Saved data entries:
——
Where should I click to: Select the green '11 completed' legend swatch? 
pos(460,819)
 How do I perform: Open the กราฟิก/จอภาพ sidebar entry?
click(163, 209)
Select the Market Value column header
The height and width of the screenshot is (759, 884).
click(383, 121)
——
- **ACTIVITY**: Copy each line of the data above without altering a single character.

- **THE ANSWER**:
Where should I click to: Select the green '11 completed' legend swatch? 
pos(460,819)
 How do I perform: Open the กราฟิก/จอภาพ sidebar entry?
click(163, 209)
Select the Market Value column header
The height and width of the screenshot is (759, 884).
click(383, 121)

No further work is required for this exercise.